Board of Commissioners
As stated in Indonesia’s Corporate Governance Code, public companies are adopting a two board
system, namely the Board of Commissioners and the ​Board of Directors,​ each of which has a
clear authority and responsibility. The Board of Commissioners shall function to oversee and
providing advices at strategic level to the Board of Directors. This organ is essential to influence
the performance of the company through its strategic oversight and control over management. To
have optimal performance, the following principle shall be observed:
1. the composition of the Board of Commissioners shall enable it to make effective, right
and timely decision and to act independently;
2. the members of the Board of Commissioners must be professional that possess the
integrity and capability to enable them to carry out their function properly including to
ensure that the Board of Directors shall observe the interest of all stakeholders;
3. the oversight and advisory function of the Board of Commissioners includes the acts of
prevention, improvement, and suspension
An AoA of a imited liability company stipulate the general duties of the Board of Commissioners
as follows:
- conduct supervision over the management (that is, the Board of Directors) of the
company;
- perform any duty specifically provided for by the AoA, prevailing laws and regulations
and/or the resolutions of the GMS;
- perform their duties, authorities and responsibilities in accordance with the AoA of the
company and the resolutions of the GMS;
- act in the interest of the company and be accountable to the GMS;
- examine and review the annual report prepared by the Board of Directors and sign it.
The numbers of commissioners shall be limited to the numbers set out in AoA. A Board of
Commissioners must have a minimum of one Commissioner or more.16 Boards of
Commissioners consisting of more than 1 (one) member shall constitute a council. There are
different types of committees, namely: (1) nomination and remuneration committee, (2) audit
committee, (3) risk policy committee, and (4) corporate governance committee.

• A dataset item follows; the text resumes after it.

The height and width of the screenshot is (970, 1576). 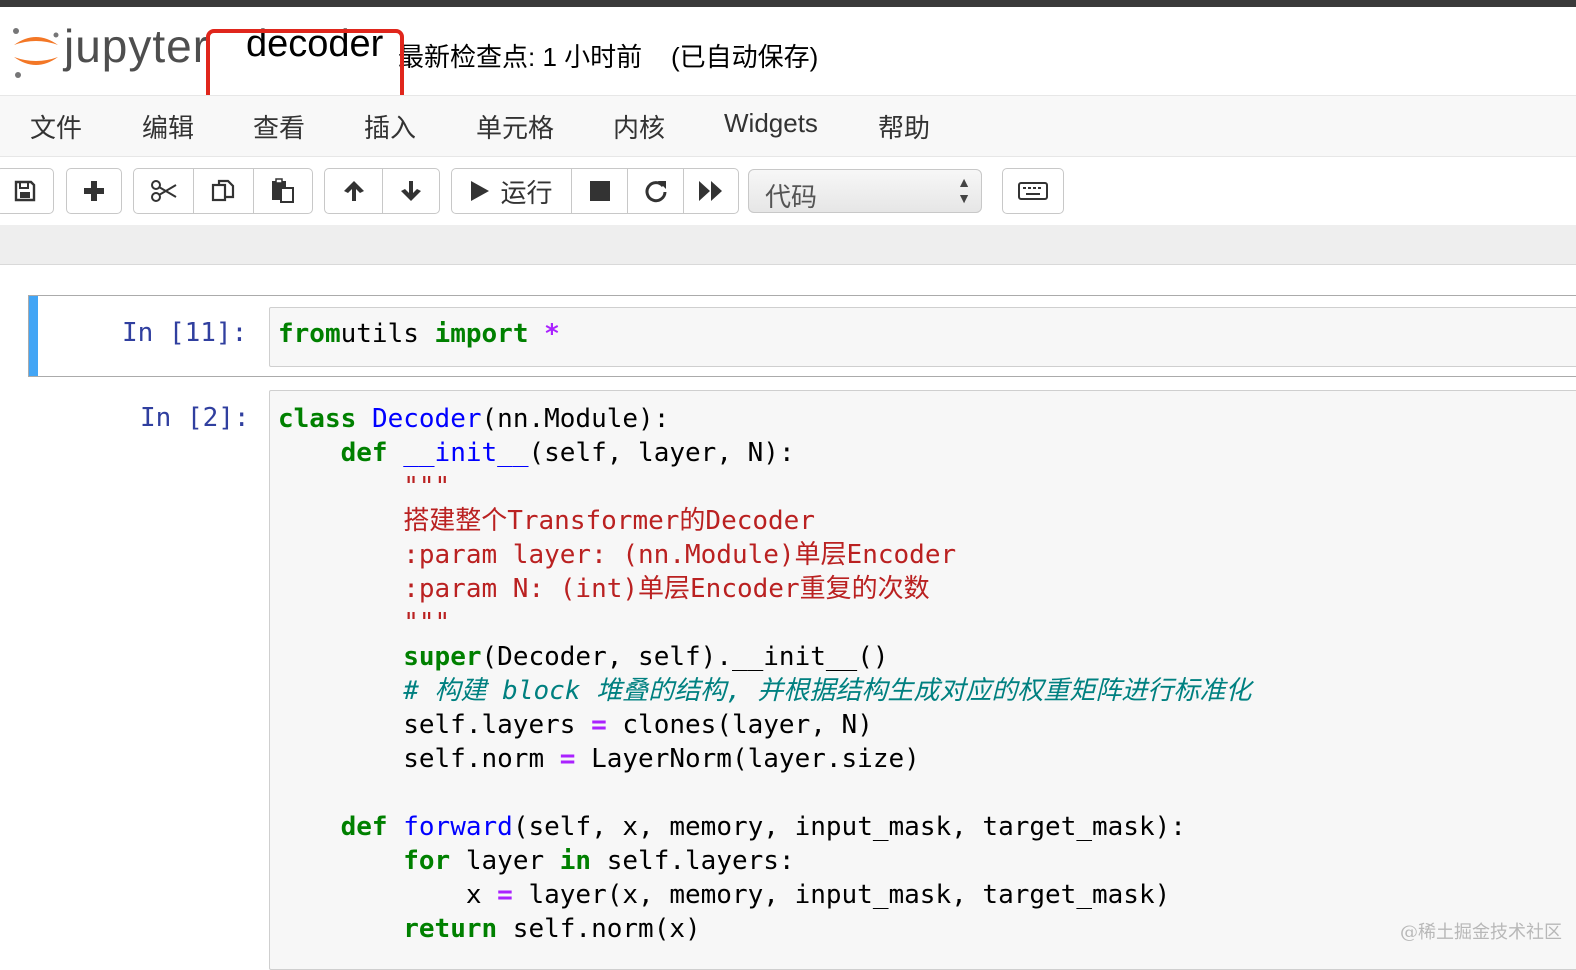 What do you see at coordinates (748, 759) in the screenshot?
I see `code-token: LayerNorm(layer.size)` at bounding box center [748, 759].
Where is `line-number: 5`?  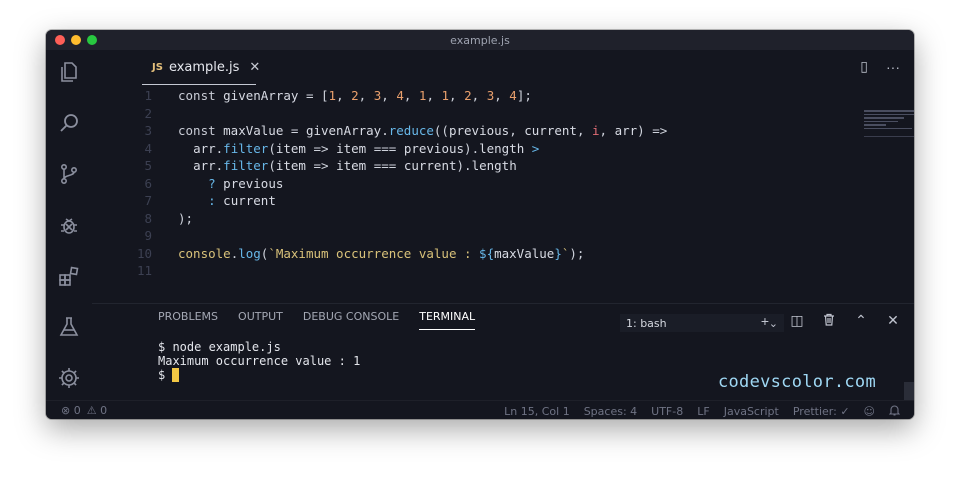
line-number: 5 is located at coordinates (148, 166).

Khairunnisa Rahinaningtyas Corporate Governance
16/397035/EK/20991

Commissioners on the Board of Commissioners are responsible for exercising their rights and
discharging their duties in good faith, with care and in a professional manner. Other duty is called
the duty of loyalty. In international corporate governance practice, the duty of loyalty is of central
importance to the governance framework, underpinning the effective implementation of key
corporate governance issues. The duty of loyalty requires commissioners to exercise their powers
in the interests
of the company as a whole.

Board of Directors
The ICL provides definition of the Board of Directors as the companies organ with full authority
and responsibility for the management of the company in the interests of the company in
accordance with the company’s purposes and objectives and to represent the company in and out
of court in accordance with the provisions of the AoA. In Indonesia, the establishment of a Board
of Directors is mandatory for limited liability companies.
ICL specifies several of the Board of Director’s duties and obligations, which include:
- undertake the management of Companies in the interest of the Companies and in
accordance with the Companies’ purpose and objectives
- represent Companies in and out of the courts
- make a register of shareholders, special register, GMS minutes, and minutes of meetings
of the Board of Directors; make annual reports and the Company’s financial documents as
contemplated in the Company Documents Act; and maintain all registers, minutes and the
Company’s financial documents and others of the Company’s documents.
The Indonesia’s CG Code provides general guidelines which stipulate that the duties of the Board
of Directors shall cover 5 (five) main tasks, namely in the areas of management, risk
management, internal control, public relation, and social responsibility. The position between
President Director and the members are equal. The ICL Article 92 regulates that the Board of
Directors of a company shall consist of 1 (one) or more members.
ICL does not set the maximum term, neither limit the re-election of the board of Directors’
member for a certain number of terms. However, the common practice in Indonesia is that the
terms usually 5 years and can be re-elected for maximum 2 times.